### [TO DO]
Please pull out every line of the material below that contains the word "width", copying each line in full.

**** EXTRACTED MATERIAL

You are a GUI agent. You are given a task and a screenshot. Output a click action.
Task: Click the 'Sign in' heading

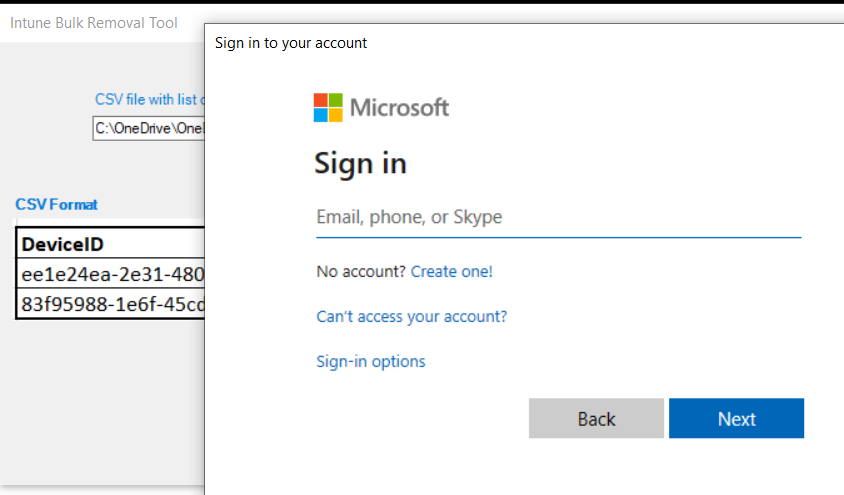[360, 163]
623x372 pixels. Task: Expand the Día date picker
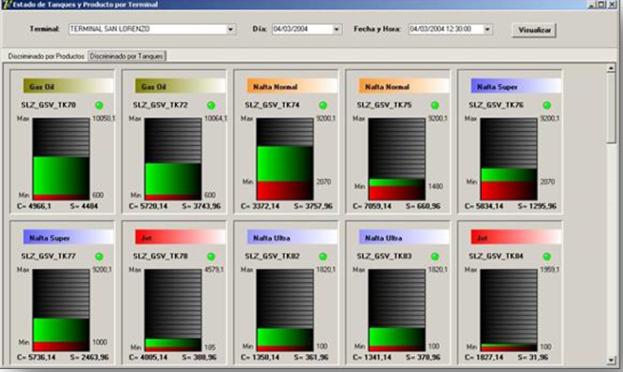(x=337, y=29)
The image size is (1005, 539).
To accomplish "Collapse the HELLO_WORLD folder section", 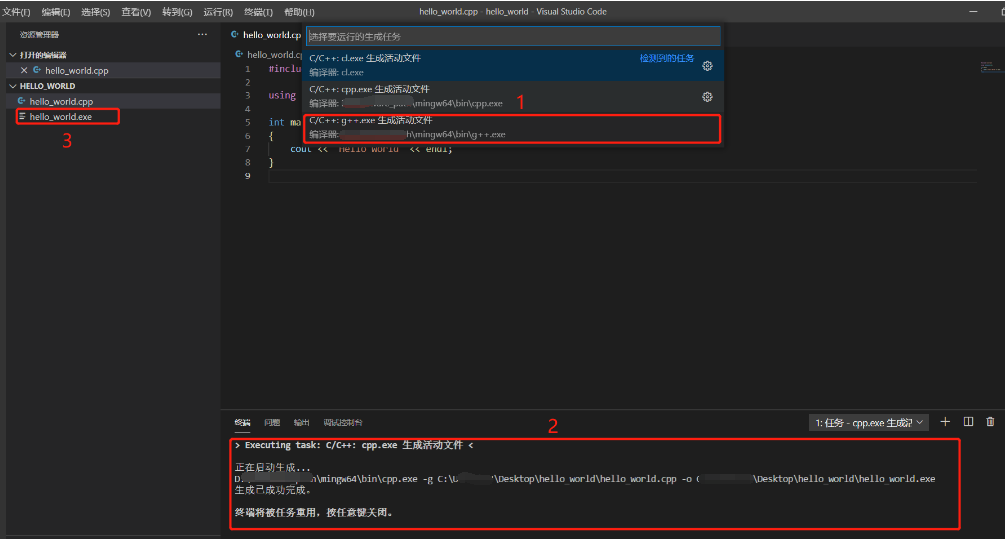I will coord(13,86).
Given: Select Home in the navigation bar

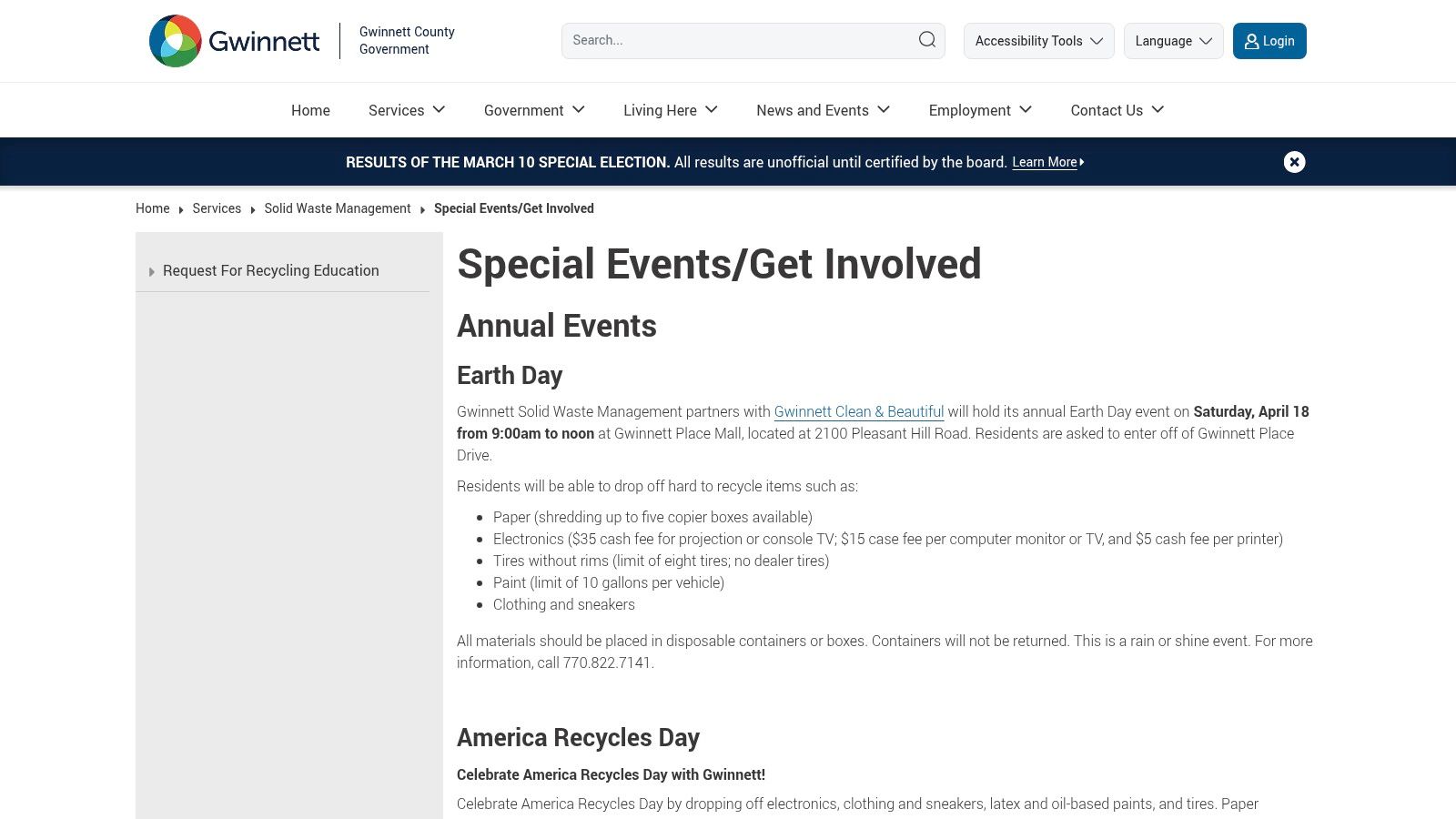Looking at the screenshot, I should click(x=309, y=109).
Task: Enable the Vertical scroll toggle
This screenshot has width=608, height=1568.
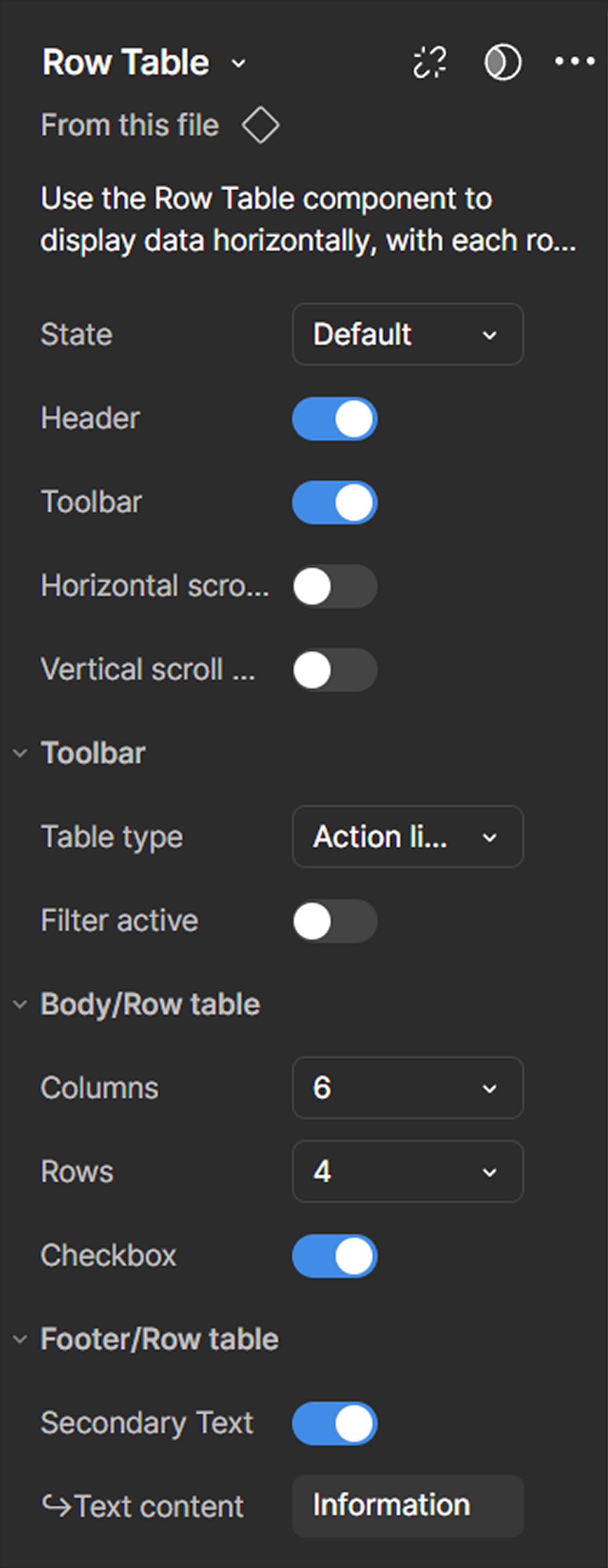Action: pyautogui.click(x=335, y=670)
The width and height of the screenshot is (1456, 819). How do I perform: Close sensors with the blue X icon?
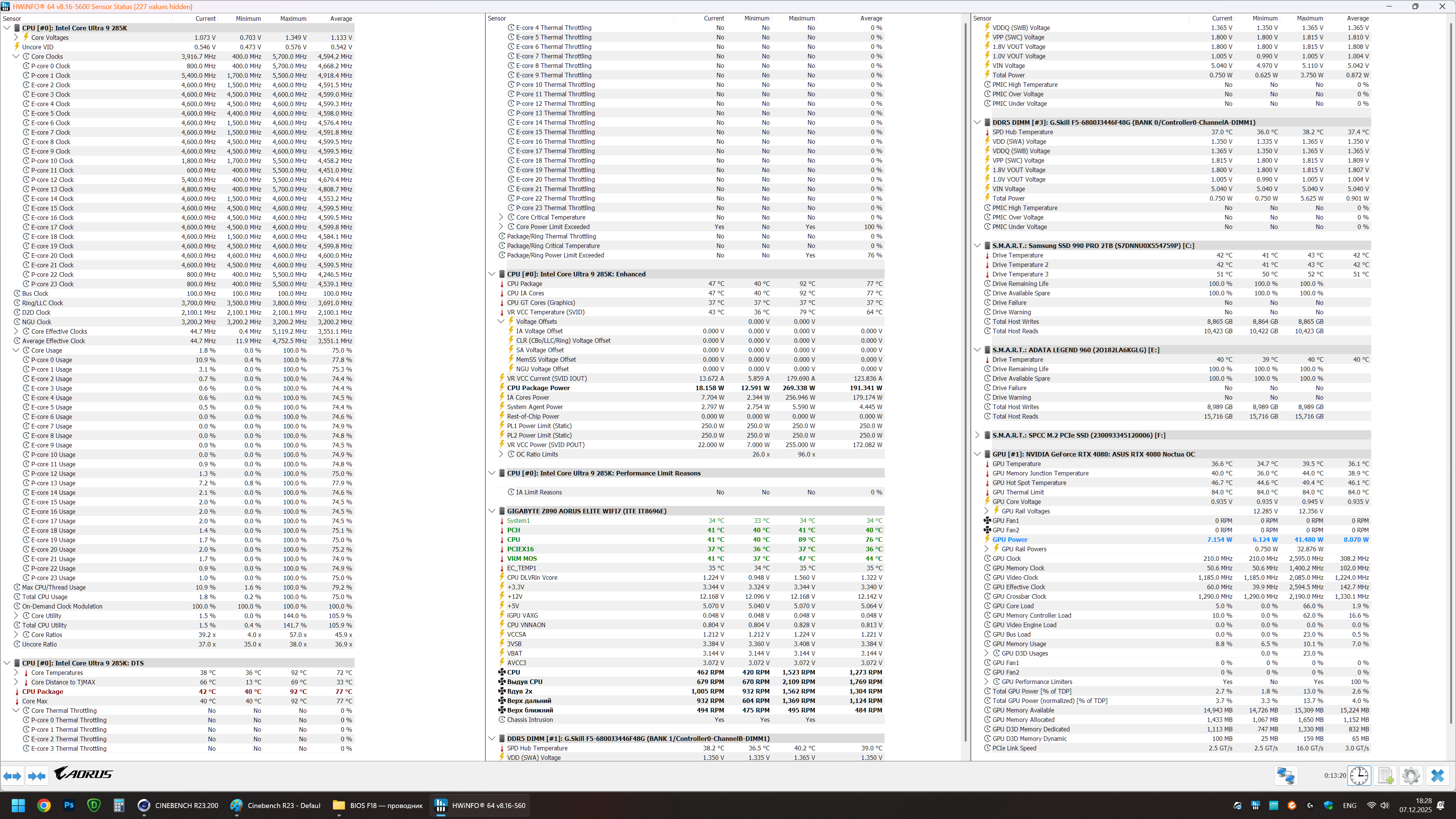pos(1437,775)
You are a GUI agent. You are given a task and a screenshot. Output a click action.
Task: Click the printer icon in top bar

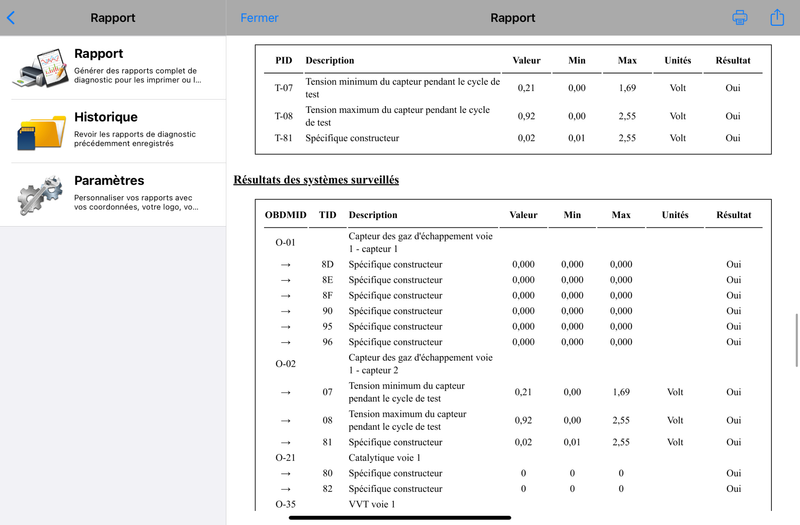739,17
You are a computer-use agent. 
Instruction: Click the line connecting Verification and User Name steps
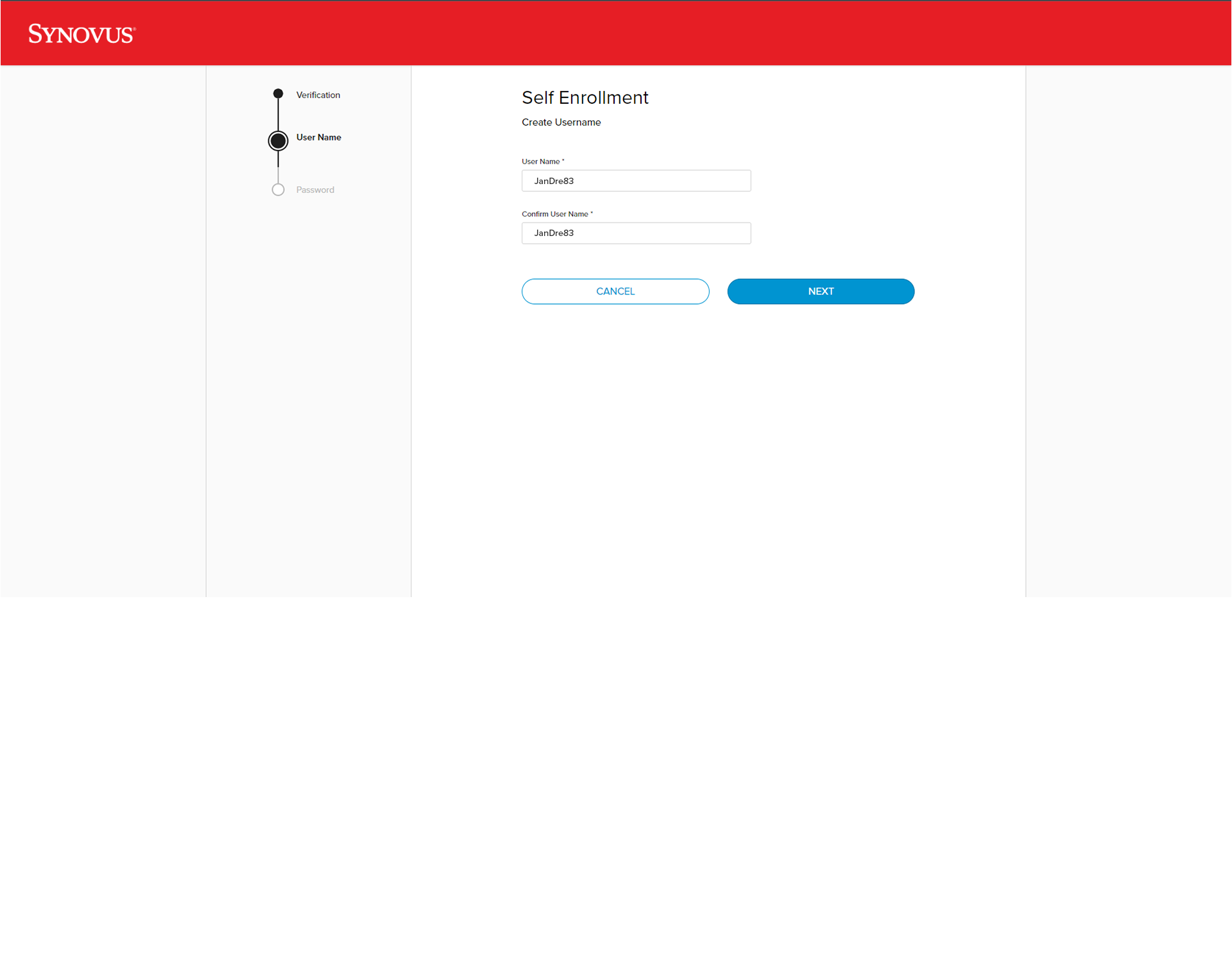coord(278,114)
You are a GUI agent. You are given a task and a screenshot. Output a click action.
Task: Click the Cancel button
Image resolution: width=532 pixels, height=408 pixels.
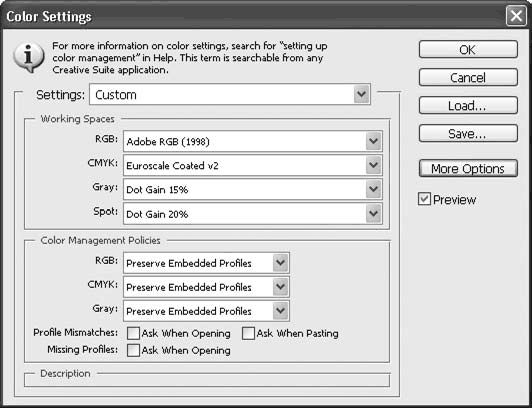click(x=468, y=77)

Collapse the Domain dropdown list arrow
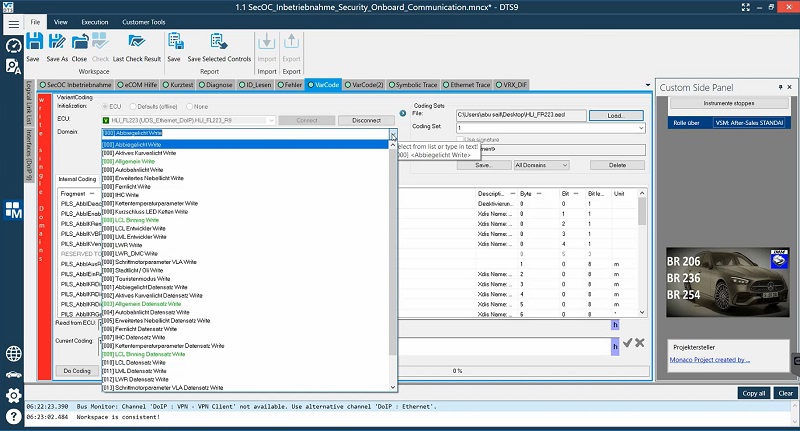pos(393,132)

********

### [ANSWER FOR THE TASK]
This screenshot has width=608, height=1568.
The width and height of the screenshot is (1456, 819). How do I perform: Close sensors with the blue X icon?
Image resolution: width=532 pixels, height=408 pixels.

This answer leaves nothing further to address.